Tensions between the United States and Venezuela intensified Tuesday over new U.S. sanctions, with the move also drawing fire from Venezuela's Latin American allies.
Venezuelan President Nicolas Maduro, who criticized the measures against seven Venezuelan officials as "unjust" and "harmful" after they were announced Monday, was seeking special legislative powers to confront what he labeled U.S. imperialism.
Cuba also denounced the sanctions, calling the executive order by U.S. President Barack Obama "arbitrary and aggressive" in an official statement published by the state-run Granma newspaper. Ecuador's president, Rafael Correa, meanwhile, slammed the move on social media, saying it must be "a bad joke."
The outcry over the order marks the first public clash between the U.S. and Cuba since the two nations announced in December they would begin talks on restoring diplomatic ties.
The United States says the officials targeted in the order violated human rights and engaged in public acts of corruption. They include the head of Venezuela's intelligence service and the director of its national police.
Drug Trafficking Links?
Cecilia Sosa, former chief justice of Venezuela's Supreme Court, told VOA's Spanish branch the U.S. could be basing its categorization of Venezuela as a national security threat on Venezuelan officials' apparent illicit activities in relation to drug trafficking.
A statement by the U.S. Treasury Department Monday appeared to support that assessment, saying the sanctions will serve "to protect the U.S. financial system from the illicit financial flows from public corruption in Venezuela."
"Corrupt actions by Venezuelan government officials deprive Venezuela of needed economic resources that could be invested in the Venezuelan people and used to spur economic growth," said the statement.
In its 2014 drugs report, the U.S. State Department said Venezuela was "one of the most frequently-transited" routes for illegal drugs leaving South America, due to its "permeable western border with Colombia, weak judicial system, sporadic international counternarcotics cooperation, and permissive and corrupt environment."
Venezuela, meanwhile, has expressed its commitment to fighting drug trafficking, even as allegations surfaced earlier this year that Venezuela's National Assembly President Diosdado Cabello, considered the nation's second-most-powerful figure, was the head of a drug-trafficking ring. Both Cabello and President Maduro denied the reports.
Robert Valencia, an analyst who writes for the World Policy Institute, said it is also important to remember that President Obama's decree comes after Venezuela took its own actions against American officials.
Last week, Caracas ordered Washington to reduce the number of officials at the U.S. embassy from 100 to 17 and imposed a visa requirement for American tourists.
A White House statement on the sanctions Monday pointed to concerns over Venezuela's treatment of dissidents.
"We are deeply concerned by the Venezuelan government's efforts to escalate intimidation of its political opponents,'' said the statement. "Venezuela's problems cannot be solved by criminalizing dissent."
The White House called on Venezuela to release all political prisoners, including opposition leader Leopoldo Lopez, mayors Daniel Ceballos of San Cristobal and Antonio Ledezma of Caracas and dozens of students.

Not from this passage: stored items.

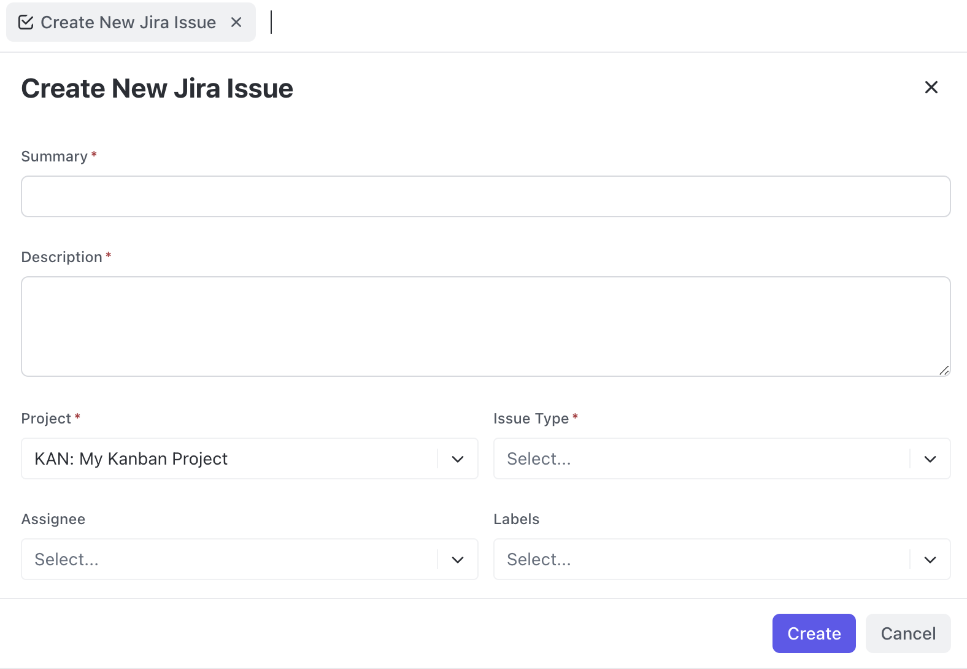Click the Issue Type Select... placeholder
The width and height of the screenshot is (967, 669).
coord(539,459)
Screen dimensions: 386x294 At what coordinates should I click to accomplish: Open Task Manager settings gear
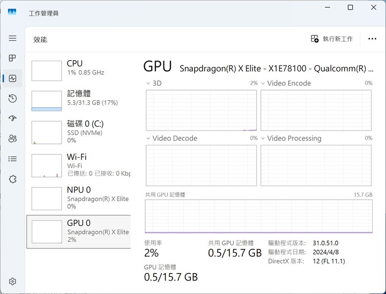[12, 281]
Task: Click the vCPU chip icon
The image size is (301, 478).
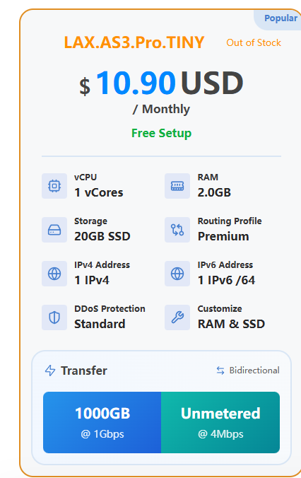Action: (x=54, y=186)
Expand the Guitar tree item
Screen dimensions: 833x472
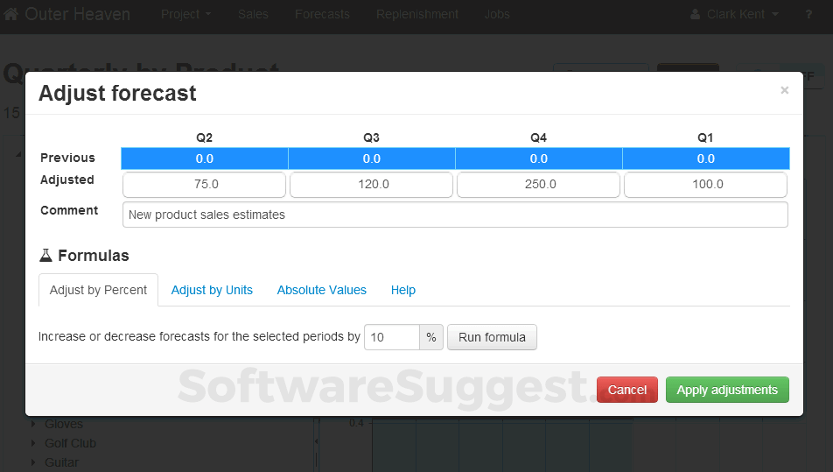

Valencia said Venezuela as a whole is not likely to be affected by the U.S. action. "They are sanctions against seven officials, in [President] Nicolas Maduro's security leadership," he said. "This in no way represents a sanction against the general population, even though [President] Maduro claims to see it as such."
Valencia said despite the sanctions, the economic relationship between the U.S. and Venezuela, particularly in the area of energy, will continue. In 2013, the State Department named Venezuela one of the top five suppliers of foreign oil to the United States.
State Department spokeswoman Jen Psaki said Tuesday the sanctions are directed at individuals, "not the Venezuelan people or the economy."
"The United States remains an important trading partner, is actually Venezuela's largest trading partner, and despite the statements to the contrary from Venezuelan officials, we are not promoting instability in Venezuela," she told reporters.
"Rather," she added, "we believe respect for democratic norms and human rights is the best guarantee of Venezuela's stability. Hence, our executive order. So, allegations that these actions are an attempt to undermine the Venezuelan government are false. The goal of these sanctions is to persuade the government of Venezuela to change their behavior."
In its statement Tuesday, the Cuban government, which has long been Venezuela's closest ally, said it reiterates its "unconditional support" for Venezuela, adding that "no one has the right to intervene in the internal affairs of a sovereign state."
President Maduro often criticizes the United States for what he says is meddling in his country's affairs. The U.S. and Venezuela have not exchanged ambassadors since 2010.
VOA's Spanish Branch contributed to this report.